* RECORDS SHOWN:
━━━━━━━━━━━━━━━━━━━━━━━━━━━━━━

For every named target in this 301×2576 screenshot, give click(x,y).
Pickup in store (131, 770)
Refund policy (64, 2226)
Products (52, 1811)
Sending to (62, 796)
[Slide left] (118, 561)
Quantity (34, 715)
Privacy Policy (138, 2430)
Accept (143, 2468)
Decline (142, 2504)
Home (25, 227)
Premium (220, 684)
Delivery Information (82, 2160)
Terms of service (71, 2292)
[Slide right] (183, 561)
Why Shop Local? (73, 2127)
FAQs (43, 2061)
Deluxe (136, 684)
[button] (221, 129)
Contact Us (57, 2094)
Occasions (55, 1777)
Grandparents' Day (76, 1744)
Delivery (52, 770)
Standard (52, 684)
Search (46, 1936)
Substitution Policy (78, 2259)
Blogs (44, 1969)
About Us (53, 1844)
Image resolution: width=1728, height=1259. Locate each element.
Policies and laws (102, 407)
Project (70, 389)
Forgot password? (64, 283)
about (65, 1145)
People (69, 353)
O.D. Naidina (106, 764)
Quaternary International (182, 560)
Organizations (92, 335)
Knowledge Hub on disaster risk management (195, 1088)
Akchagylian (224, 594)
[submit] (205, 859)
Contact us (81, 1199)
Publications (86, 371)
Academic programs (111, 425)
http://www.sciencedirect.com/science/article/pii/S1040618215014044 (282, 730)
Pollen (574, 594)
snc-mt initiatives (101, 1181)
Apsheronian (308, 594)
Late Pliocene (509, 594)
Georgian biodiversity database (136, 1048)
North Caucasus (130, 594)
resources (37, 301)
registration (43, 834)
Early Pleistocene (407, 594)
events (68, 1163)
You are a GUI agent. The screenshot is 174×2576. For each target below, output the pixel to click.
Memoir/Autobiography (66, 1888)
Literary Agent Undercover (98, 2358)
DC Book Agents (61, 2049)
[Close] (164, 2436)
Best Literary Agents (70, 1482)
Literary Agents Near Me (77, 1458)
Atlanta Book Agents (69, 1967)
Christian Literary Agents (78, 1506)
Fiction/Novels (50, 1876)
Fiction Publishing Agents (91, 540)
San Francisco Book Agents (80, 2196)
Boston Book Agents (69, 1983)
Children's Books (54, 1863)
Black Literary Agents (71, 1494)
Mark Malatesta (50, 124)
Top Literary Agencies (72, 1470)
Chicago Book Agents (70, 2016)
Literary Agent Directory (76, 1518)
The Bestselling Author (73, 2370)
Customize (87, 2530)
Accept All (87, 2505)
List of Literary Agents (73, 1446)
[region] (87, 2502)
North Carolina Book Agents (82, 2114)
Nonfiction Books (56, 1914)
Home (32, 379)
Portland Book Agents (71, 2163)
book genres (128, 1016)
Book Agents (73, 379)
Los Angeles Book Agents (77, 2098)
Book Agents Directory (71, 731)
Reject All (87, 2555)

━━━━━━━━━━━━━━━━━━━━━━━━━━━━━━

* EXERCISE:
Would you please return all of the data exactly?

* TASK RESULT:
For every named target in this 301×2576 screenshot, give click(x,y).
Pickup in store (131, 770)
Refund policy (64, 2226)
Products (52, 1811)
Sending to (62, 796)
[Slide left] (118, 561)
Quantity (34, 715)
Privacy Policy (138, 2430)
Accept (143, 2468)
Decline (142, 2504)
Home (25, 227)
Premium (220, 684)
Delivery Information (82, 2160)
Terms of service (71, 2292)
[Slide right] (183, 561)
Why Shop Local? (73, 2127)
FAQs (43, 2061)
Deluxe (136, 684)
[button] (221, 129)
Contact Us (57, 2094)
Occasions (55, 1777)
Grandparents' Day (76, 1744)
Delivery (52, 770)
Standard (52, 684)
Search (46, 1936)
Substitution Policy (78, 2259)
Blogs (44, 1969)
About Us (53, 1844)
Image resolution: width=1728, height=1259. Locate each element.
Policies and laws (102, 407)
Project (70, 389)
Forgot password? (64, 283)
about (65, 1145)
People (69, 353)
O.D. Naidina (106, 764)
Quaternary International (182, 560)
Organizations (92, 335)
Knowledge Hub on disaster risk management (195, 1088)
Akchagylian (224, 594)
[submit] (205, 859)
Contact us (81, 1199)
Publications (86, 371)
Academic programs (111, 425)
http://www.sciencedirect.com/science/article/pii/S1040618215014044 (282, 730)
Pollen (574, 594)
snc-mt initiatives (101, 1181)
Apsheronian (308, 594)
Late Pliocene (509, 594)
Georgian biodiversity database (136, 1048)
North Caucasus (130, 594)
resources (37, 301)
registration (43, 834)
Early Pleistocene (407, 594)
events (68, 1163)
You are a GUI agent. The screenshot is 174×2576. For each target below, output the pixel to click.
Memoir/Autobiography (66, 1888)
Literary Agent Undercover (98, 2358)
DC Book Agents (61, 2049)
[Close] (164, 2436)
Best Literary Agents (70, 1482)
Literary Agents Near Me (77, 1458)
Atlanta Book Agents (69, 1967)
Christian Literary Agents (78, 1506)
Fiction/Novels (50, 1876)
Fiction Publishing Agents (91, 540)
San Francisco Book Agents (80, 2196)
Boston Book Agents (69, 1983)
Children's Books (54, 1863)
Black Literary Agents (71, 1494)
Mark Malatesta (50, 124)
Top Literary Agencies (72, 1470)
Chicago Book Agents (70, 2016)
Literary Agent Directory (76, 1518)
The Bestselling Author (73, 2370)
Customize (87, 2530)
Accept All (87, 2505)
List of Literary Agents (73, 1446)
[region] (87, 2502)
North Carolina Book Agents (82, 2114)
Nonfiction Books (56, 1914)
Home (32, 379)
Portland Book Agents (71, 2163)
book genres (128, 1016)
Book Agents (73, 379)
Los Angeles Book Agents (77, 2098)
Book Agents Directory (71, 731)
Reject All (87, 2555)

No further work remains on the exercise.